- [Exercise requirements]:
1. According to the Fuel Maximizer passage, how much of the fuel can existing combustion engines leave unburned?
2. Please carry the Fuel Maximizer passage forward, beginning right after its final sentence.

--- Selection ---

In June 2018, OPTEC acquired worldwide exclusive rights to sell and distribute the OPTEC Fuel Maximizer device, an on-demand, non-intrusive technology designed for computer-controlled gasoline and diesel engines for improved fuel efficiency and performance while simultaneously reducing harmful emissions. The technology utilizes electrolysis and ionization to add a small amount of hydrogen into the combustion chamber to act as a catalyst to burn more fuel in the fuel chamber. Existing combustion engines can leave up to 30% of the fuel unburned, resulting in waste fuel and higher hydrocarbon concentrations. The patented technology generates a more complete burn, thus requiring less fuel injected into the chamber to get the same effect.

It is important to note that management believes that OPTEC is the first company to use this type of technology with existing on-board engine computers to reduce fuel consumption while giving more horsepower (when you want it) and reduce emissions. The Company’s recently filed 10-K noted:   

“To our knowledge we do not have any direct competitors in the space that can provide the benefits of emission reduction, fuel savings, and an increase in performance. Though there have been past attempts at small hydrogen generators, all have required water reservoirs or hydrogen storage tanks. The Optimized Fuel Maximizer does not require either of these and successfully achieves results with just a micro amount of hydrogen. The hydrogen is created from ambient air and this is what makes it unique.”

--- Stored data ---

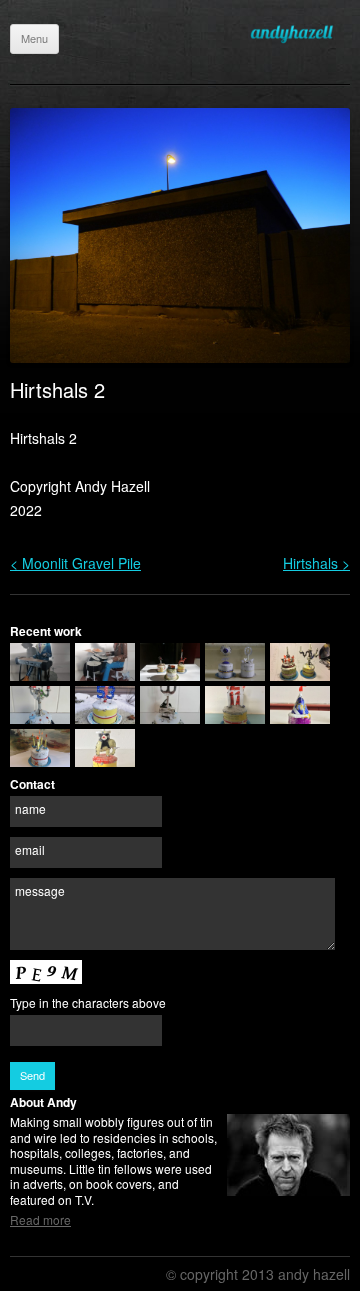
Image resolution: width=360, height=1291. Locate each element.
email (30, 849)
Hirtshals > (316, 563)
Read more (40, 1219)
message (40, 890)
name (30, 808)
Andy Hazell (300, 34)
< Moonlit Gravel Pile (75, 563)
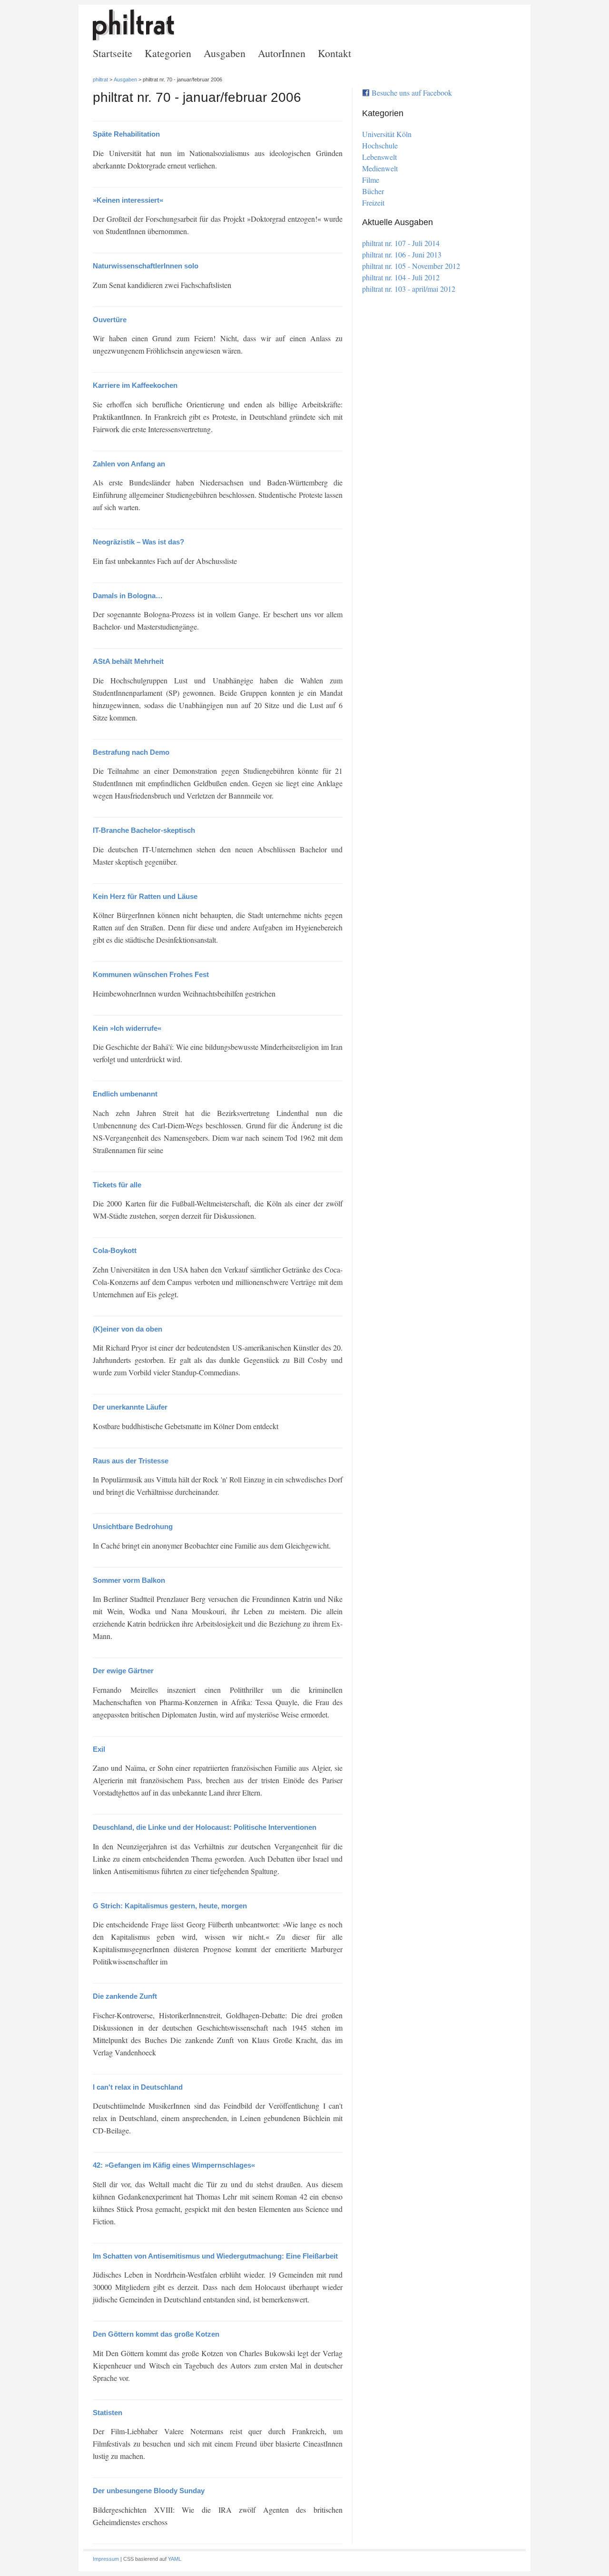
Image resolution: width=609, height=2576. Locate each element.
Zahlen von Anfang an (129, 464)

---

- [Response list]:
1. Up to 30%.

2.
In the past few quarters, the Company has made the migration to the commercial stage and leverages years of research and development and third-party testing on fleets with proven long-term results. For the standard passenger vehicle market, the OPTEC Fuel Maximizer offers key, unique advantages:

  • Installs in 30 minutes
  • Reduces harmful emissions by up to 50%
  • Increases fuel efficiency by up to 25%
  • Can raise brake horsepower and torque by up to 15%

In the commercial space, emissions can be reduced by as much as 90%!. There are two sizes (medium, heavy duty), the device is easy to install and increase operating time. Fuel savings can reach 10%. The OPTEC Fuel Maximizer is currently legal in 490 states for Heavy Duty Trucks. At present, the Company is awaiting pending emission testing results for a CARB Executive Order Exemption for the legal sale in California of the OPTEC Technology for these engines. Upon favorable results, the OPTEC Fuel Maximizer would be available in California to all 2010-2018 Heavy Duty Trucks by the end of next month. OPTEC is also further testing with Mesilla Valley Transportation Solutions this month to expand our fuel savings certification to cover the Heavy-Duty Diesel Trucks.

Separately, OPTEC is currently conducting fuel saving and emission reduction tests in several other countries around the world with potential future distributors, joint-venture partners and fleet operators.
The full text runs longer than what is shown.